* **Work instructions**:
1) From the passage on Shreveport police budget cuts below, copy everything from "Raymond said the" down to "levels without overtime.".
2) Answer these questions using the passage on Shreveport police budget cuts below:
(a) From which specialized units is the department moving officers to patrol?
(b) Who is president of the Shreveport Police Officers Association?
(c) In what year were the Ford Explorers purchased?

Raymond said the public likely will not notice the cuts. He said the department already is moving officers from specialized units, such as warrants and DARE officers, to patrol units to keep patrols at current levels without overtime.
Michael Carter, president of the Shreveport Police Officers Association, said the cuts to the equipment budget also are a concern.
“This department is in critical need of marked patrol units,” Carter said. “The Ford Explorers were purchased in 2016 and are averaging 80,000-plus miles at this time. They are chronically red-lined and in the garage for service. The SPOA requested the units to be assigned to individual officers for home storage units, but the previous administration refused. Now they are all but gone. The city will spend $3 million to $5 million to replace them, and that will be soon. These cars are not holding up to continuous three shifts per day operation. This impacts officers’ ability to get in service at the beginning of their shift and to operate an entire shift without car failures.”

* **Raw data**:
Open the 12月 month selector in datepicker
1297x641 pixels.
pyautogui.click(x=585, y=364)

...

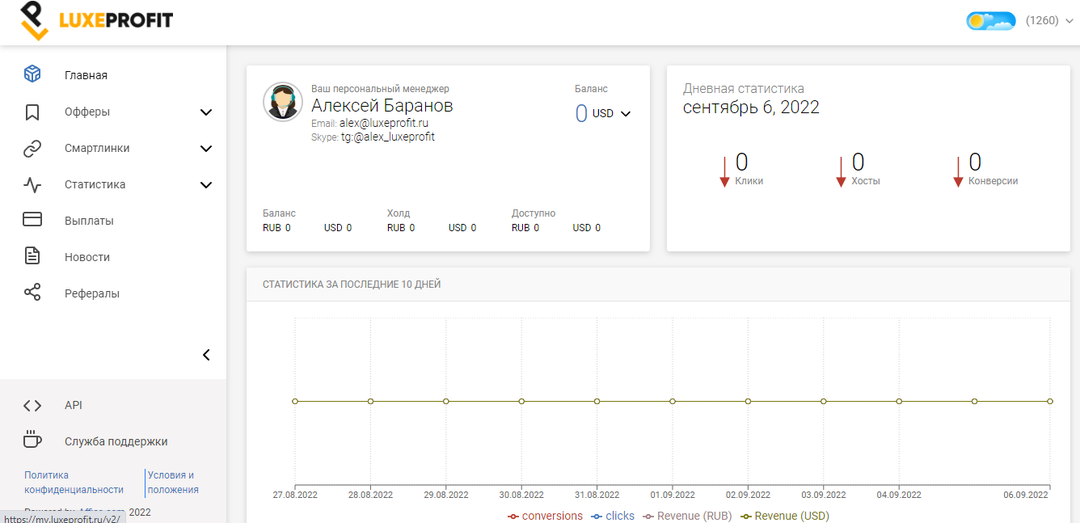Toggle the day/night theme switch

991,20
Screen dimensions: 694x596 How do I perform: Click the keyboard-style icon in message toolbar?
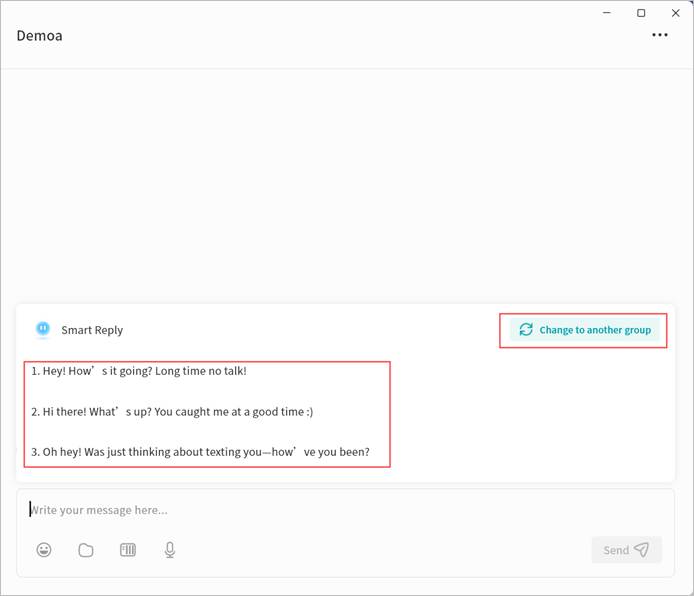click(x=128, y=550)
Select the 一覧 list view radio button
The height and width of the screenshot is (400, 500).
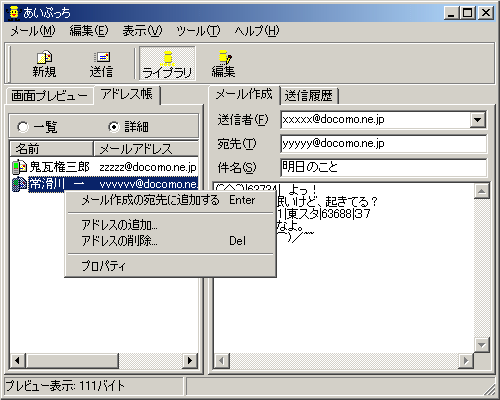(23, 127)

==

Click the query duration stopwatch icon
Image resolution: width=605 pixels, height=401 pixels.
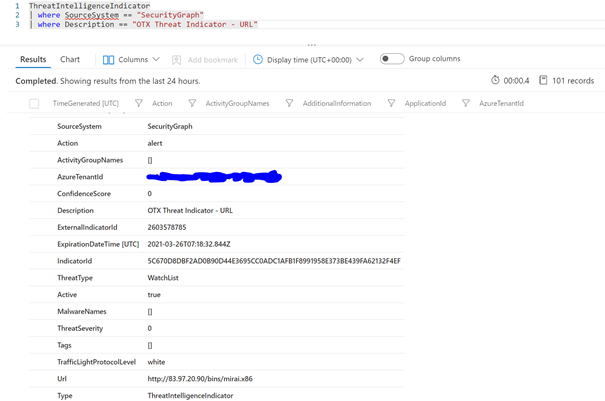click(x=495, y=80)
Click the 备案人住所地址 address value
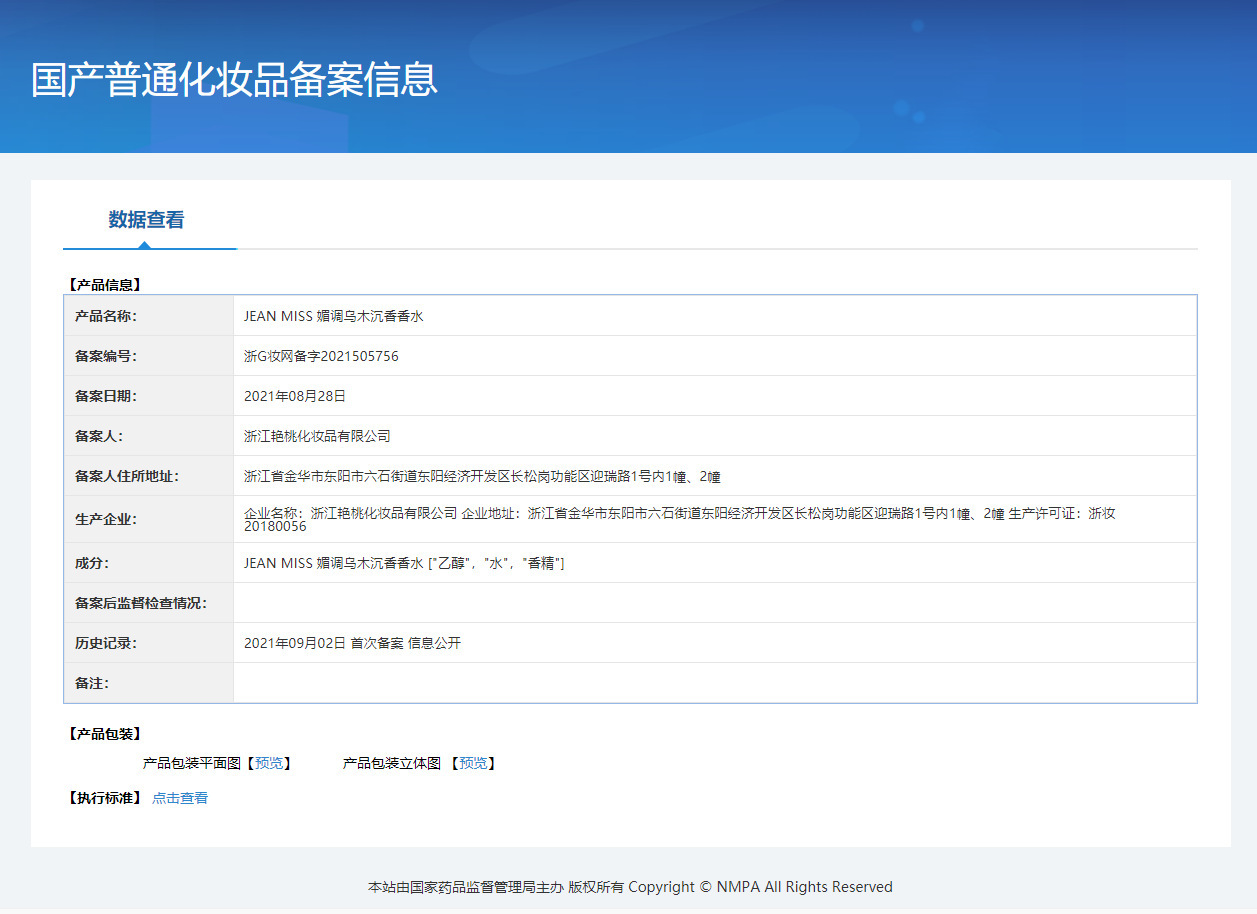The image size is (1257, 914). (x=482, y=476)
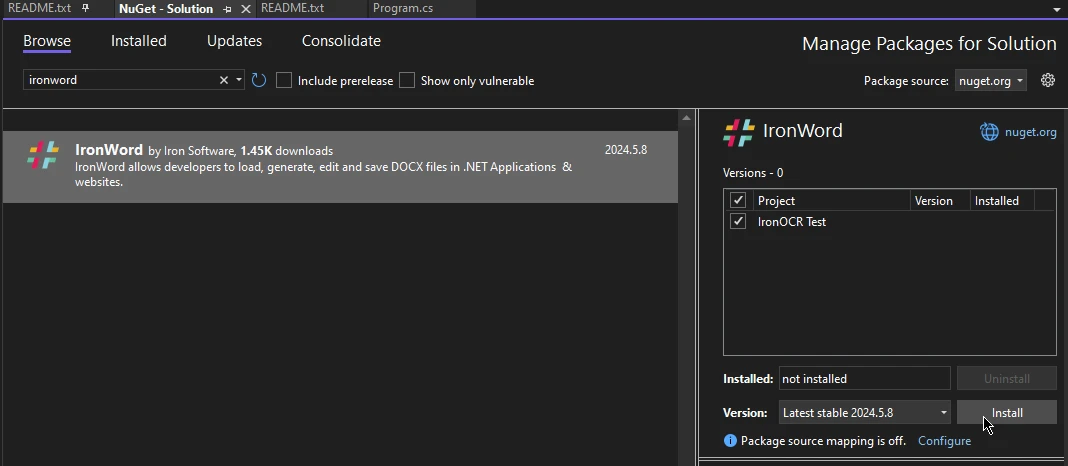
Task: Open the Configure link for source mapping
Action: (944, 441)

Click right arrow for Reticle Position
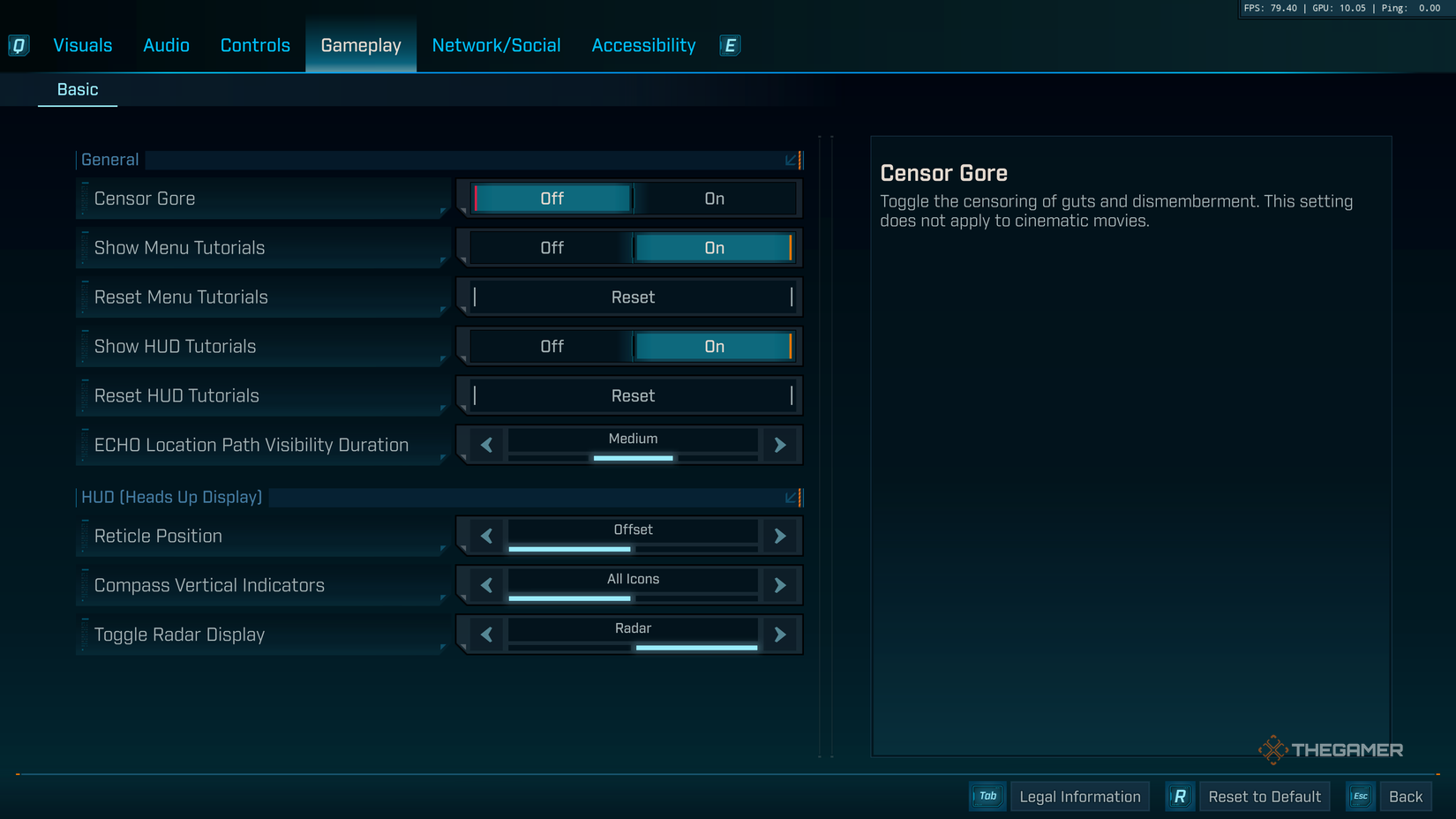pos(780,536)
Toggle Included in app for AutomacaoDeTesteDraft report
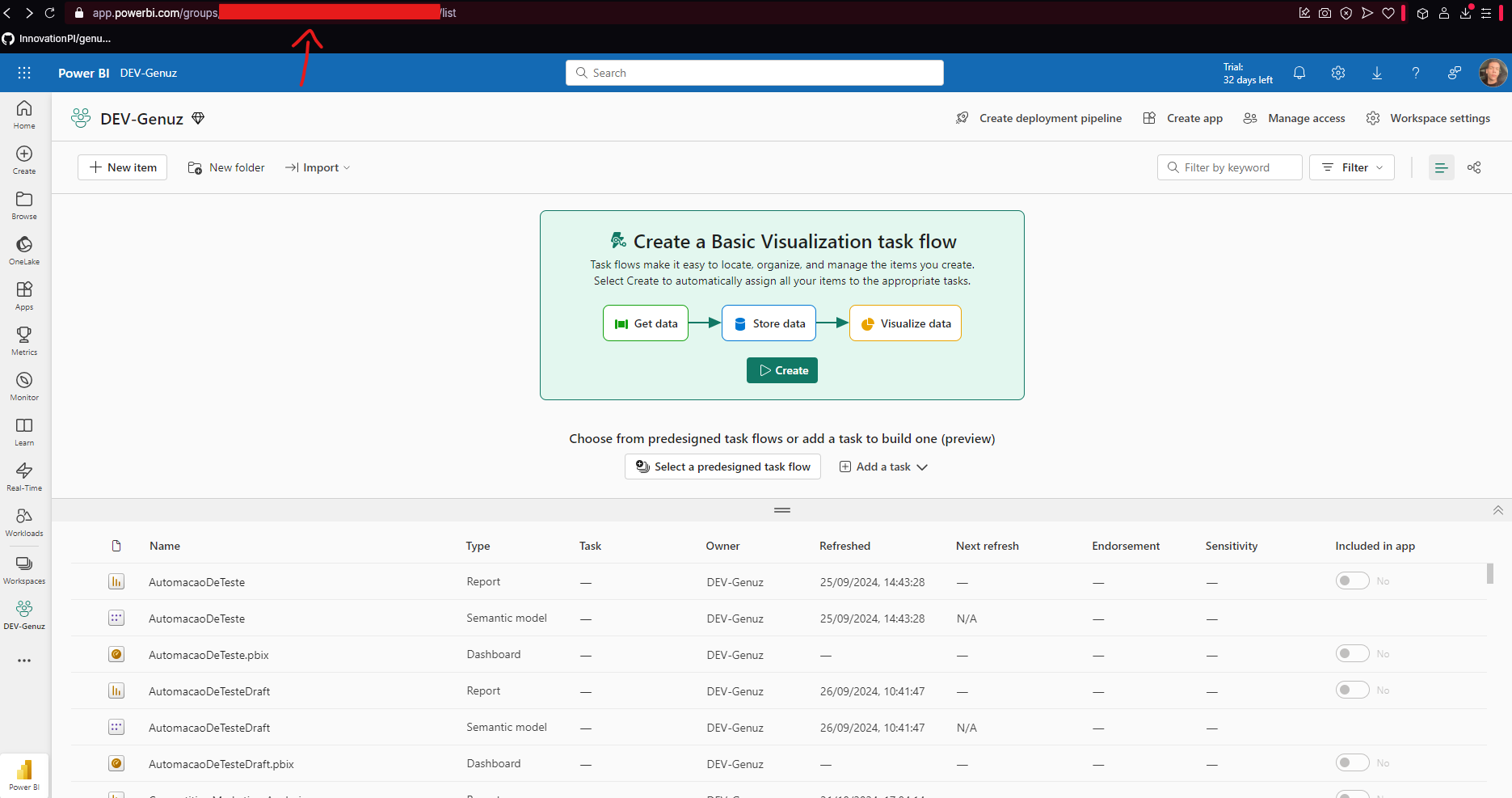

* **Solutions below**:
1)
Raymond said the public likely will not notice the cuts. He said the department already is moving officers from specialized units, such as warrants and DARE officers, to patrol units to keep patrols at current levels without overtime.

2)
(a) Warrants and DARE officers
(b) Michael Carter
(c) 2016